Skip every image and restate the data word for word.

Saved data entries
↓↓↓
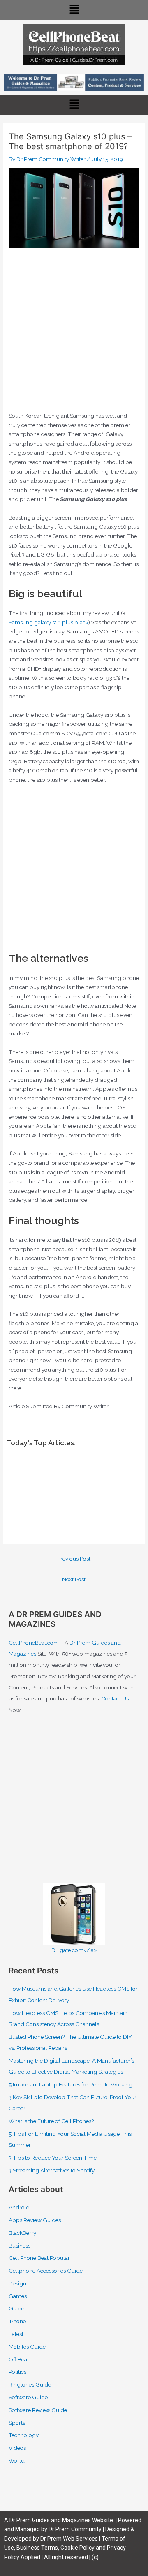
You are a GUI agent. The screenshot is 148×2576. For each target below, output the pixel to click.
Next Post (74, 1579)
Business (19, 2245)
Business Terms (37, 2547)
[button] (74, 10)
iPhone (17, 2321)
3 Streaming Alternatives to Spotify (52, 2170)
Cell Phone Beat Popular (39, 2258)
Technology (24, 2435)
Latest (16, 2334)
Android (19, 2207)
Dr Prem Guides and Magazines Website (61, 2520)
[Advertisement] (74, 333)
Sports (17, 2422)
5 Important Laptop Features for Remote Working (70, 2084)
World (17, 2460)
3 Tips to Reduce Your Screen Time (53, 2157)
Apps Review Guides (35, 2220)
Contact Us (115, 1698)
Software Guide (28, 2397)
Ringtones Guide (30, 2384)
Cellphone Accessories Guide (46, 2270)
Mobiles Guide (27, 2346)
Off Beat (19, 2359)
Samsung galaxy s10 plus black (48, 622)
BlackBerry (22, 2232)
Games (18, 2296)
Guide (16, 2308)
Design (17, 2283)
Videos (17, 2447)
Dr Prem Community (75, 2529)
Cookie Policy (78, 2547)
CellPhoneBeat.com (34, 1642)
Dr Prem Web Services (69, 2538)
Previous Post (73, 1558)
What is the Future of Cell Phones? (51, 2121)
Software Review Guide (38, 2410)
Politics (17, 2371)
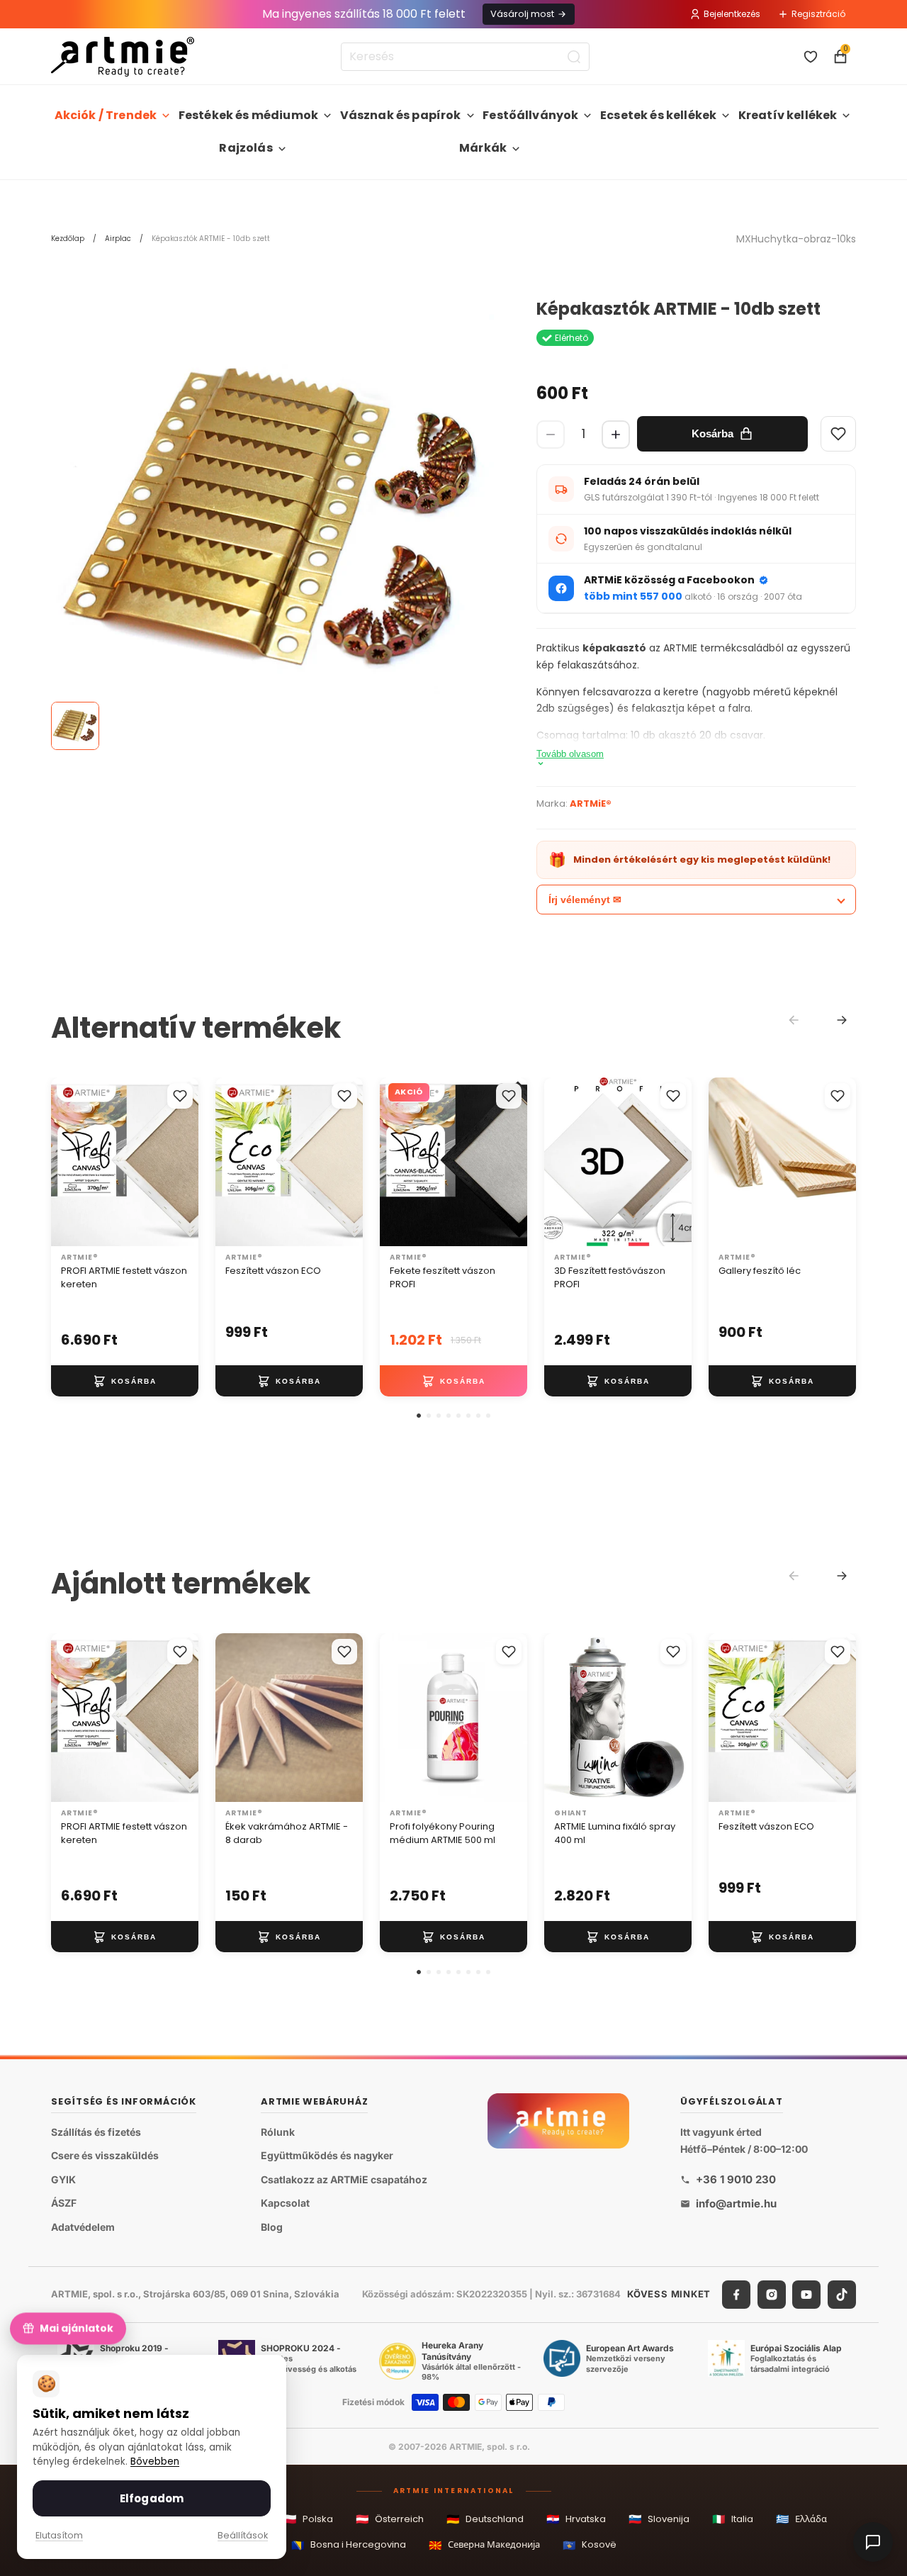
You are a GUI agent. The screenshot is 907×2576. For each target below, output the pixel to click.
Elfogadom (152, 2498)
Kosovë (589, 2545)
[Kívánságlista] (810, 57)
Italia (732, 2518)
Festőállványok (530, 115)
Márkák (483, 148)
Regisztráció (818, 14)
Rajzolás (245, 148)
↑↑↑
▶ RESPONSE TO THIS EXERCISE
You are a GUI agent. The screenshot is 148×2576. For each target below, output the pixel to click.
Next Post (74, 1579)
Business (19, 2245)
Business Terms (37, 2547)
[button] (74, 10)
iPhone (17, 2321)
3 Streaming Alternatives to Spotify (52, 2170)
Cell Phone Beat Popular (39, 2258)
Technology (24, 2435)
Latest (16, 2334)
Android (19, 2207)
Dr Prem Guides and Magazines Website (61, 2520)
[Advertisement] (74, 333)
Sports (17, 2422)
5 Important Laptop Features for Remote Working (70, 2084)
World (17, 2460)
3 Tips to Reduce Your Screen Time (53, 2157)
Apps Review Guides (35, 2220)
Contact Us (115, 1698)
Software Guide (28, 2397)
Ringtones Guide (30, 2384)
Cellphone Accessories Guide (46, 2270)
Mobiles Guide (27, 2346)
Off Beat (19, 2359)
Samsung galaxy s10 plus black (48, 622)
BlackBerry (22, 2232)
Games (18, 2296)
Guide (16, 2308)
Design (17, 2283)
Videos (17, 2447)
Dr Prem Community (75, 2529)
Cookie Policy (78, 2547)
CellPhoneBeat.com (34, 1642)
Dr Prem Web Services (69, 2538)
Previous Post (73, 1558)
What is the Future of Cell Phones? (51, 2121)
Software Review Guide (38, 2410)
Politics (17, 2371)
You are a GUI agent. The screenshot is 907×2576. For each target below, output the pixel to click.
Elfogadom (152, 2498)
Kosovë (589, 2545)
[Kívánságlista] (810, 57)
Italia (732, 2518)
Festőállványok (530, 115)
Márkák (483, 148)
Regisztráció (818, 14)
Rajzolás (245, 148)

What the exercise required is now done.